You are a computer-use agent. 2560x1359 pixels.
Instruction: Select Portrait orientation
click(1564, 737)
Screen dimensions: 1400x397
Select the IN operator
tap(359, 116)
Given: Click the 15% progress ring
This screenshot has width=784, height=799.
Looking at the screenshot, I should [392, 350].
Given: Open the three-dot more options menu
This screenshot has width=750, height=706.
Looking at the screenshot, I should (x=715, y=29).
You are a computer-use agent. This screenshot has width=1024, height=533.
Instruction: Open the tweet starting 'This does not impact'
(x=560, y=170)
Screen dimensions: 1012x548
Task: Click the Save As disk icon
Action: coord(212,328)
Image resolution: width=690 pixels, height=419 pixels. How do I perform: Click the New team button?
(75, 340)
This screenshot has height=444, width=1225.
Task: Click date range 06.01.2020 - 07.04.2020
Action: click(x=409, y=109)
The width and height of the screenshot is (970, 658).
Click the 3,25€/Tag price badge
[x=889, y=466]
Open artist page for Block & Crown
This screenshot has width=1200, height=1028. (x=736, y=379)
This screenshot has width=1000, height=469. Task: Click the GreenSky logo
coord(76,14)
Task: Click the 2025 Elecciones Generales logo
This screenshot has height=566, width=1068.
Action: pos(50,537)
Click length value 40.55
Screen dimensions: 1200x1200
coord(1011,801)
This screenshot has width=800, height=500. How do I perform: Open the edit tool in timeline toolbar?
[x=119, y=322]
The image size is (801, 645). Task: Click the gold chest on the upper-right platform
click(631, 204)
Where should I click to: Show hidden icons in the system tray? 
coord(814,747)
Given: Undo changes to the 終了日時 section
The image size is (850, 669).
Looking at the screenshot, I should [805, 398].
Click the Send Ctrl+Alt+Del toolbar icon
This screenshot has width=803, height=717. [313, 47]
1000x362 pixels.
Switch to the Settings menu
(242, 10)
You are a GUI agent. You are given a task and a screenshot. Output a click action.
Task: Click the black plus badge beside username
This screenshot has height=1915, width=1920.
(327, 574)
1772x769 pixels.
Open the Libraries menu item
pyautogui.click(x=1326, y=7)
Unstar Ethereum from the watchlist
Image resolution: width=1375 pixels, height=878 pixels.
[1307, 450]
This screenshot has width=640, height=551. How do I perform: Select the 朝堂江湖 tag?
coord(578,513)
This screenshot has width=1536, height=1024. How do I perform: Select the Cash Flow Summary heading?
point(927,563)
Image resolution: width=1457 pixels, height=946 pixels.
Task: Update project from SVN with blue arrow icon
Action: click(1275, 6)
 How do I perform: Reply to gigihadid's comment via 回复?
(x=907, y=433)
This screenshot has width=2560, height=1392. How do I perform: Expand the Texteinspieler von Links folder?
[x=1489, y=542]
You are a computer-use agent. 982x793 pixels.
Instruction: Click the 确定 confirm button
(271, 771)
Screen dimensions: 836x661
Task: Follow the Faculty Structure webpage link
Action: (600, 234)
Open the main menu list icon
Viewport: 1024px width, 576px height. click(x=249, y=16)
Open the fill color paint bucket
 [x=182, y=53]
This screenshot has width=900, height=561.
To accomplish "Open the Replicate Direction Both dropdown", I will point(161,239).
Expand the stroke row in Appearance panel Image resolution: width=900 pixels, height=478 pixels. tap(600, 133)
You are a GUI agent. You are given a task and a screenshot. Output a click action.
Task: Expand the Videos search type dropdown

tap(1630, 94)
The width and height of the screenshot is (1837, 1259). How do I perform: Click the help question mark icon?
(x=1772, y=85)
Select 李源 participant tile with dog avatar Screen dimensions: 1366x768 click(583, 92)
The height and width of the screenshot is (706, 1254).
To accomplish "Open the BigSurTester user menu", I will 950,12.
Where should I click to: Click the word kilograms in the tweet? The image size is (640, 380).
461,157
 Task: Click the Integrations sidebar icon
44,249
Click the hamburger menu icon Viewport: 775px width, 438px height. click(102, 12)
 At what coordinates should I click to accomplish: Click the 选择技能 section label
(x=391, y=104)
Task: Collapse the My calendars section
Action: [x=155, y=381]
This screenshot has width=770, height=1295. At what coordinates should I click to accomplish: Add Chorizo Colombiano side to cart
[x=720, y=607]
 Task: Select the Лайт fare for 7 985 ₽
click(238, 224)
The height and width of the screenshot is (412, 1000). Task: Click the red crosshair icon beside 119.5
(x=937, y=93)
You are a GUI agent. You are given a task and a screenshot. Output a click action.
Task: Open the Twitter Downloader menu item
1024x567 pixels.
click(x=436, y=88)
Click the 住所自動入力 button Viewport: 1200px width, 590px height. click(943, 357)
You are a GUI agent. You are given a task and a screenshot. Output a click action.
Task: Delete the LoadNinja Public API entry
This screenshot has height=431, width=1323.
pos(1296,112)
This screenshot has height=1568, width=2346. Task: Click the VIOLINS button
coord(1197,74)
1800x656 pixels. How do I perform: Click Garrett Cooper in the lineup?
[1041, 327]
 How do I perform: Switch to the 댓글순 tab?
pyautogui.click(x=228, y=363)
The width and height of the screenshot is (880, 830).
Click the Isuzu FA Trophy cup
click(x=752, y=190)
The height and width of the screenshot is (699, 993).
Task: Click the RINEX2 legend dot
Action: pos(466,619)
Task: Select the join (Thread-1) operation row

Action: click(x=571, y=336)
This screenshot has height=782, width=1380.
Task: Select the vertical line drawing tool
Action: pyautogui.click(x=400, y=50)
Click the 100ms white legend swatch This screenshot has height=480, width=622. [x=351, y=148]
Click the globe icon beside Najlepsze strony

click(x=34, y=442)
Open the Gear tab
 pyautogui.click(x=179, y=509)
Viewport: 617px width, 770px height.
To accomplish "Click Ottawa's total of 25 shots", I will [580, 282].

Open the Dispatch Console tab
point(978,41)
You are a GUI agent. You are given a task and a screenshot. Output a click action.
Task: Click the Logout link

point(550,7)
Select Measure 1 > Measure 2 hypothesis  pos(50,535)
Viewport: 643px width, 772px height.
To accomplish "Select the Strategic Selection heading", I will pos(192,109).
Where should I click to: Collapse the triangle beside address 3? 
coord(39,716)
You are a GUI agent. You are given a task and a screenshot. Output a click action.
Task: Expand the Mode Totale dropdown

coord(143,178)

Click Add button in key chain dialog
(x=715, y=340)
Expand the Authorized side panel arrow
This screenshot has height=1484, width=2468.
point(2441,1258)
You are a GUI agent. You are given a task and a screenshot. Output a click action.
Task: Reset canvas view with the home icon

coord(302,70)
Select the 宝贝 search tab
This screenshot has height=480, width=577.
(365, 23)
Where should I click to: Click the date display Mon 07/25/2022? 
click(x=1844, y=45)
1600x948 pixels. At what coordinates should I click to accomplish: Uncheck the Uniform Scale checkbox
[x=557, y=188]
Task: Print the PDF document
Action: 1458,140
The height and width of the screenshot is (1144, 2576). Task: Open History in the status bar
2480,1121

****

Set task: Reproduce all of the rows above, word for word, with nothing changed.

Exercise result:
You are a computer-use agent. 2560x1359 pixels.
Instruction: Select Portrait orientation
click(1564, 737)
Screen dimensions: 1400x397
Select the IN operator
tap(359, 116)
Given: Click the 15% progress ring
This screenshot has width=784, height=799.
Looking at the screenshot, I should [392, 350].
Given: Open the three-dot more options menu
This screenshot has width=750, height=706.
Looking at the screenshot, I should (x=715, y=29).
You are a computer-use agent. This screenshot has width=1024, height=533.
Instruction: Open the tweet starting 'This does not impact'
(x=560, y=170)
Screen dimensions: 1012x548
Task: Click the Save As disk icon
Action: coord(212,328)
Image resolution: width=690 pixels, height=419 pixels. How do I perform: Click the New team button?
(75, 340)
This screenshot has height=444, width=1225.
Task: Click date range 06.01.2020 - 07.04.2020
Action: click(x=409, y=109)
The width and height of the screenshot is (970, 658).
Click the 3,25€/Tag price badge
[x=889, y=466]
Open artist page for Block & Crown
This screenshot has width=1200, height=1028. (x=736, y=379)
This screenshot has width=1000, height=469. Task: Click the GreenSky logo
coord(76,14)
Task: Click the 2025 Elecciones Generales logo
This screenshot has height=566, width=1068.
Action: pos(50,537)
Click length value 40.55
Screen dimensions: 1200x1200
coord(1011,801)
This screenshot has width=800, height=500. How do I perform: Open the edit tool in timeline toolbar?
[x=119, y=322]
The image size is (801, 645). Task: Click the gold chest on the upper-right platform
click(631, 204)
Where should I click to: Show hidden icons in the system tray? 
coord(814,747)
Given: Undo changes to the 終了日時 section
The image size is (850, 669).
Looking at the screenshot, I should [805, 398].
Click the Send Ctrl+Alt+Del toolbar icon
This screenshot has width=803, height=717. [313, 47]
1000x362 pixels.
Switch to the Settings menu
(242, 10)
You are a GUI agent. You are given a task and a screenshot. Output a click action.
Task: Click the black plus badge beside username
This screenshot has height=1915, width=1920.
(327, 574)
1772x769 pixels.
Open the Libraries menu item
pyautogui.click(x=1326, y=7)
Unstar Ethereum from the watchlist
Image resolution: width=1375 pixels, height=878 pixels.
[1307, 450]
This screenshot has width=640, height=551. How do I perform: Select the 朝堂江湖 tag?
coord(578,513)
This screenshot has width=1536, height=1024. How do I perform: Select the Cash Flow Summary heading?
point(927,563)
Image resolution: width=1457 pixels, height=946 pixels.
Task: Update project from SVN with blue arrow icon
Action: click(1275, 6)
 How do I perform: Reply to gigihadid's comment via 回复?
(x=907, y=433)
This screenshot has width=2560, height=1392. How do I perform: Expand the Texteinspieler von Links folder?
[x=1489, y=542]
You are a computer-use agent. 982x793 pixels.
Instruction: Click the 确定 confirm button
(271, 771)
Screen dimensions: 836x661
Task: Follow the Faculty Structure webpage link
Action: (600, 234)
Open the main menu list icon
Viewport: 1024px width, 576px height. click(x=249, y=16)
Open the fill color paint bucket
 [x=182, y=53]
This screenshot has width=900, height=561.
To accomplish "Open the Replicate Direction Both dropdown", I will point(161,239).
Expand the stroke row in Appearance panel Image resolution: width=900 pixels, height=478 pixels. tap(600, 133)
You are a GUI agent. You are given a task and a screenshot. Output a click action.
Task: Expand the Videos search type dropdown

tap(1630, 94)
The width and height of the screenshot is (1837, 1259). How do I perform: Click the help question mark icon?
(x=1772, y=85)
Select 李源 participant tile with dog avatar Screen dimensions: 1366x768 click(583, 92)
The height and width of the screenshot is (706, 1254).
To accomplish "Open the BigSurTester user menu", I will 950,12.
Where should I click to: Click the word kilograms in the tweet? The image size is (640, 380).
461,157
 Task: Click the Integrations sidebar icon
44,249
Click the hamburger menu icon Viewport: 775px width, 438px height. click(102, 12)
 At what coordinates should I click to accomplish: Click the 选择技能 section label
(x=391, y=104)
Task: Collapse the My calendars section
Action: [x=155, y=381]
This screenshot has width=770, height=1295. At what coordinates should I click to accomplish: Add Chorizo Colombiano side to cart
[x=720, y=607]
 Task: Select the Лайт fare for 7 985 ₽
click(238, 224)
The height and width of the screenshot is (412, 1000). Task: Click the red crosshair icon beside 119.5
(x=937, y=93)
You are a GUI agent. You are given a task and a screenshot. Output a click action.
Task: Open the Twitter Downloader menu item
1024x567 pixels.
click(x=436, y=88)
Click the 住所自動入力 button Viewport: 1200px width, 590px height. click(943, 357)
You are a GUI agent. You are given a task and a screenshot. Output a click action.
Task: Delete the LoadNinja Public API entry
This screenshot has height=431, width=1323.
pos(1296,112)
This screenshot has height=1568, width=2346. Task: Click the VIOLINS button
coord(1197,74)
1800x656 pixels. How do I perform: Click Garrett Cooper in the lineup?
[1041, 327]
 How do I perform: Switch to the 댓글순 tab?
pyautogui.click(x=228, y=363)
The width and height of the screenshot is (880, 830).
Click the Isuzu FA Trophy cup
click(x=752, y=190)
The height and width of the screenshot is (699, 993).
Task: Click the RINEX2 legend dot
Action: pos(466,619)
Task: Select the join (Thread-1) operation row

Action: click(x=571, y=336)
This screenshot has height=782, width=1380.
Task: Select the vertical line drawing tool
Action: pyautogui.click(x=400, y=50)
Click the 100ms white legend swatch This screenshot has height=480, width=622. [x=351, y=148]
Click the globe icon beside Najlepsze strony

click(x=34, y=442)
Open the Gear tab
 pyautogui.click(x=179, y=509)
Viewport: 617px width, 770px height.
To accomplish "Click Ottawa's total of 25 shots", I will [580, 282].

Open the Dispatch Console tab
point(978,41)
You are a GUI agent. You are given a task and a screenshot. Output a click action.
Task: Click the Logout link

point(550,7)
Select Measure 1 > Measure 2 hypothesis  pos(50,535)
Viewport: 643px width, 772px height.
To accomplish "Select the Strategic Selection heading", I will pos(192,109).
Where should I click to: Collapse the triangle beside address 3? 
coord(39,716)
You are a GUI agent. You are given a task and a screenshot. Output a click action.
Task: Expand the Mode Totale dropdown

coord(143,178)

Click Add button in key chain dialog
(x=715, y=340)
Expand the Authorized side panel arrow
This screenshot has height=1484, width=2468.
point(2441,1258)
You are a GUI agent. You are given a task and a screenshot. Output a click action.
Task: Reset canvas view with the home icon

coord(302,70)
Select the 宝贝 search tab
This screenshot has height=480, width=577.
(365, 23)
Where should I click to: Click the date display Mon 07/25/2022? 
click(x=1844, y=45)
1600x948 pixels. At what coordinates should I click to accomplish: Uncheck the Uniform Scale checkbox
[x=557, y=188]
Task: Print the PDF document
Action: 1458,140
The height and width of the screenshot is (1144, 2576). Task: Open History in the status bar
2480,1121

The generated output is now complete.